Hi Stefano,
AFAIK the chapter about distributed recommenders in Mahout in Action has
not yet been updated to the latest version of RecommenderJob maybe
that's the source of your confusion.
I'll try to give a brief explanation of the similarity computation, feel
free to ask more questions if things don't get clear.
RecommenderJob starts ItemSimilarityJob which creates an item x user
matrix from the preference data and uses RowSimilarityJob to compute the
pairwise similarities of the rows of this matrix (the items). So the
best place to start is looking at at RowSimilarityJob.
RowSimilarityJob uses an implementation of DistributedVectorSimilarity
to compute the similarities in two phases. In the first phase each
item-vector is shown to the similarity implementation and it can compute
a "weight" for it.
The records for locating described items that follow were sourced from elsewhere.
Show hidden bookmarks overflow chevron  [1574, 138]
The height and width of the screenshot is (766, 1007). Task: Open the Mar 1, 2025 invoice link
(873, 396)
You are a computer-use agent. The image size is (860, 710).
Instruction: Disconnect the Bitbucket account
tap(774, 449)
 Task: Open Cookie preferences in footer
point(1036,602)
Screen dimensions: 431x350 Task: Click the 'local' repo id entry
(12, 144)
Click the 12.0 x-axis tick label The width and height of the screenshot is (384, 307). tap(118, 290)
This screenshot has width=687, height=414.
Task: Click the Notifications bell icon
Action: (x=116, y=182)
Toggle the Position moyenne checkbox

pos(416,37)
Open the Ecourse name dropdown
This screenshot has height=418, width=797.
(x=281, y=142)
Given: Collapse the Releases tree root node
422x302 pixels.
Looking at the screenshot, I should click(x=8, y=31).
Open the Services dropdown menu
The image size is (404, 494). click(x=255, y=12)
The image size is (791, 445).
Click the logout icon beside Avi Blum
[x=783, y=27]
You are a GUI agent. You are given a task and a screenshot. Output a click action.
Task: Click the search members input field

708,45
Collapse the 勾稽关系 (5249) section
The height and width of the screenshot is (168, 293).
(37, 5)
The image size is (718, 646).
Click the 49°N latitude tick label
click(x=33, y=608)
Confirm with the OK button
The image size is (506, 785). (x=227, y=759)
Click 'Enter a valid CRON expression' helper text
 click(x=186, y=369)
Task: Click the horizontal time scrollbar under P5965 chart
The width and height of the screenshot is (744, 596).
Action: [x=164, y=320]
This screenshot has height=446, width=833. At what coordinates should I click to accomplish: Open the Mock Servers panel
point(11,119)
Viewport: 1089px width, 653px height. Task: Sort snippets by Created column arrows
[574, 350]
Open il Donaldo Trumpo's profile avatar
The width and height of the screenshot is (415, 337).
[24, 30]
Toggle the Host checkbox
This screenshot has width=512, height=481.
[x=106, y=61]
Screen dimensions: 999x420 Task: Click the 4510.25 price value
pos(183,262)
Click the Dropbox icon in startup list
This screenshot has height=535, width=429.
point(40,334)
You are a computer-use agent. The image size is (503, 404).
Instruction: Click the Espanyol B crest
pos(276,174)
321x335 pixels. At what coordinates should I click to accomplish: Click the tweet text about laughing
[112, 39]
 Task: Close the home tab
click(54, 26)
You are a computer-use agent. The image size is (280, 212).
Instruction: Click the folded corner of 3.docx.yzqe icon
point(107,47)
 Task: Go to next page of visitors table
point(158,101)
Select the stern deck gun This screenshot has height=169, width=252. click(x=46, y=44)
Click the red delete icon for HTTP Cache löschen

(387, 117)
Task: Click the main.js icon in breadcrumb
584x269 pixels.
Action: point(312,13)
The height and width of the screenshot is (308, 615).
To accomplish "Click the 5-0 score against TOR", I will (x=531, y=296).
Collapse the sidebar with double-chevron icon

In the second phase for all pairs of rows that have
at least one cooccurrence the method similarity(...) is called with the
formerly computed weights and a list of all cooccurring values. This
generic approach allows us to use different implementations of
DistributedVectorSimilarity so we can support a wide range of similarity
functions.
A simplified version of this algorithm is also explained in the slides
of a talk I gave at the Hadoop Get Together, maybe that's helpful too:
http://www.slideshare.net/sscdotopen/mahoutcf
--sebastian
On 18.01.2011 11:12, Stefano Bellasio wrote:
Hi guys, im trying to understand how RecommenderJob works. Right now i was thinking that was
necessary choosing a particular similarity class like Euclidean Distance and so on, so my algorithm
could compute all similarities for each pair of items and produce recommendations. Reading Mahout
in Action, "Distributing a Recommender" i have now some doubts about the correlation
between similarities like Euclidean, LogLike, Cosine and the co-occurence matrix, as i see in
RecommenderJob i can specify also "Co-occurrence" as a similarity class, so what's the
correct way to compute similarities and how this happens with other similarities class and
co-occurrence matrix/similarity. Thank you very much for your further explanations :)